Computational Lean Theory
During my undergraduate studies, I was introduced to lean thinking and lean principles – approaches that businesses and operations use to eliminate waste from their procedures. While these principles, developed and popularized by Toyota, have been around for a significant time, they’ve remained primarily a mental model and practice method. Though intriguing and innovative, lean thinking isn’t a model in the practical sense; it’s merely a thought mechanism.
This raises an important question: How do companies and operations actually verify they are practicing lean principles? Is it simply through word of mouth? One could argue that merely using the word “lean” in company communications doesn’t necessarily mean an organization is truly implementing lean principles. The fundamental flaw lies in the absence of a concrete measurement framework for lean thinking and its principles.
In our universe governed by axioms, everything that occurs within this structure follows logical principles that can be measured and tracked. Given that lean thinking has been extensively used in business for decades, there should be a framework to measure and gauge lean theory. This is where I propose the concept of Computational Lean Theory.
I believe lean thinking, traditionally used in businesses and supply chains, can be extended to autonomous systems, game theory, and control theory. At its core, lean thinking is about maximizing value from every resource – essentially squeezing the most value out of every decision.
Consider autonomous systems: What if they could navigate their environment in a way that extracts maximum value from their resources, such as battery life, to achieve their goals? This would provide crucial context to these systems and enhance their intelligence. Just as humans act strategically to conserve energy, the same principles could be applied to machines.
This approach addresses limitations in current reinforcement learning systems, which focus on maximizing cumulative rewards. While this works well for operations like games where resources are somewhat abstract, real-world settings involve limited resources. Computational Lean Theory could bridge this gap.

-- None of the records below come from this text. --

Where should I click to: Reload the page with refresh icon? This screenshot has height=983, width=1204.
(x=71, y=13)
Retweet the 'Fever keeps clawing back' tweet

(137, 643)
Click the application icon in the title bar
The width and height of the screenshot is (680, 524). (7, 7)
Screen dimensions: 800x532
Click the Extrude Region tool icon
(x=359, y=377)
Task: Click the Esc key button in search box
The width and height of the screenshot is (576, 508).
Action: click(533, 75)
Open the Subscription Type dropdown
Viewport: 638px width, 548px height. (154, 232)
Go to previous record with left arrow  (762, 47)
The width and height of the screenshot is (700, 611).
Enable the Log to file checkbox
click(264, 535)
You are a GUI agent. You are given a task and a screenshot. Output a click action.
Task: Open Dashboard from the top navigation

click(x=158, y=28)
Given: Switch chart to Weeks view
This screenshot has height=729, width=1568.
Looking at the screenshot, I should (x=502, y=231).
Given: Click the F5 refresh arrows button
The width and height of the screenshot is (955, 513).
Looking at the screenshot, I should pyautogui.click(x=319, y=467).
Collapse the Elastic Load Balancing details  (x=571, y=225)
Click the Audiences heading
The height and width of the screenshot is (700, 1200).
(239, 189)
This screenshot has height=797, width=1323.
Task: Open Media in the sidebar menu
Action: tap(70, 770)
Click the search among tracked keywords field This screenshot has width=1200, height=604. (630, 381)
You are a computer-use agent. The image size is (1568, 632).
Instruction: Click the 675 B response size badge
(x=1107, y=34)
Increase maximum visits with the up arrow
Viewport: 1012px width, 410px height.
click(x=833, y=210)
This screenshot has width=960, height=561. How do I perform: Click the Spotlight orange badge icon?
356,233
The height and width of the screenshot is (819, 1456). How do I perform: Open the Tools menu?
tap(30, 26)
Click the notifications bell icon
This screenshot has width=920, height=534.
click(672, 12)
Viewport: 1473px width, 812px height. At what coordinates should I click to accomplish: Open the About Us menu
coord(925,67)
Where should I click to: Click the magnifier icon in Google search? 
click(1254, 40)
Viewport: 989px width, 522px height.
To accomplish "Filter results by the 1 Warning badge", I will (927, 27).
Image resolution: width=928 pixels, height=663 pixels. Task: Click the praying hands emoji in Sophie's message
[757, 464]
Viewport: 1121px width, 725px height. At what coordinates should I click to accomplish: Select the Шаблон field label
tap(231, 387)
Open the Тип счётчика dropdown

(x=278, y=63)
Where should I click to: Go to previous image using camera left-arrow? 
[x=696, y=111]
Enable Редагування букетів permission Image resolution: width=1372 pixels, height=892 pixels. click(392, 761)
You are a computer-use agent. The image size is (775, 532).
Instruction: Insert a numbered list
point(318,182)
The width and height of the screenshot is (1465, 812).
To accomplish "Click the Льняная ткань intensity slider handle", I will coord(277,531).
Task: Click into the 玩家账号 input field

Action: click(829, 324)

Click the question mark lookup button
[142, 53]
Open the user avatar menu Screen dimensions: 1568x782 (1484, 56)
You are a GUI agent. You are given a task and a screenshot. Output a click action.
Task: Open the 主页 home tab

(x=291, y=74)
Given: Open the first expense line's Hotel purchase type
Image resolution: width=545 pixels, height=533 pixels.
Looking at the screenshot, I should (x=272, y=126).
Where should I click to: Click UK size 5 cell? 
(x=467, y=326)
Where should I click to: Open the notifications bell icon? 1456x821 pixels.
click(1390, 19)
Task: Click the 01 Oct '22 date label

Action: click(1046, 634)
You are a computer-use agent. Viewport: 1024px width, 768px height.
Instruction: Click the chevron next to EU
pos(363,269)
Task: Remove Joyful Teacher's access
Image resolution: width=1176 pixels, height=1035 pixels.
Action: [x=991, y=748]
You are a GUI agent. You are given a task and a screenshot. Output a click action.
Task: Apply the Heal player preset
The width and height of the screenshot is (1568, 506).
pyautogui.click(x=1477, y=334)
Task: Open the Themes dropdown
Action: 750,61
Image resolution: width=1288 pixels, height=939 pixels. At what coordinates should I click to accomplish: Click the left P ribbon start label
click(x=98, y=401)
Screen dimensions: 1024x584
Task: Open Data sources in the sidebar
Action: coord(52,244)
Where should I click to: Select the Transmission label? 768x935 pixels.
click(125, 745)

Game theory enables strategic decision-making in various domains – games, business, and politics. However, the contexts in which these decisions operate are often abstract. How do we determine if a decision is truly optimal, and optimal for whom? While a strategy might be optimal in an abstract sense, the real world is far more dynamic, layered with dependent and contextual variables.
Computational Lean Theory can add crucial context to decisions, allowing us to gauge their value through decision spaces that map possible outcomes, contextual values that quantify impact, resource utilization metrics, and environmental impact assessments. This transformation from mental model to mathematical framework would enable organizations to verify whether they’re actually maximizing value rather than merely assuming it. The implications extend beyond business efficiency – this framework could help individuals make better decisions in their personal lives.
The cornerstone of this theory is the Lean Efficiency Ratio – a metric that quantifies the value of each decision relative to resource utilization. This ratio would consider resource input, value output, contextual factors, long-term sustainability, and system-wide impact. By implementing this ratio, organizations and individuals can measure the actual efficiency of their processes, compare different strategic approaches, optimize resource allocation, make data-driven decisions, and track improvement over time.
Through this mathematical lens, we can finally move beyond simply claiming to be “lean” and instead demonstrate, measure, and continuously improve our efficiency in meaningful and quantifiable ways. Lean thinking can finally be abstracted from the mind and into algorithms and computational procedures.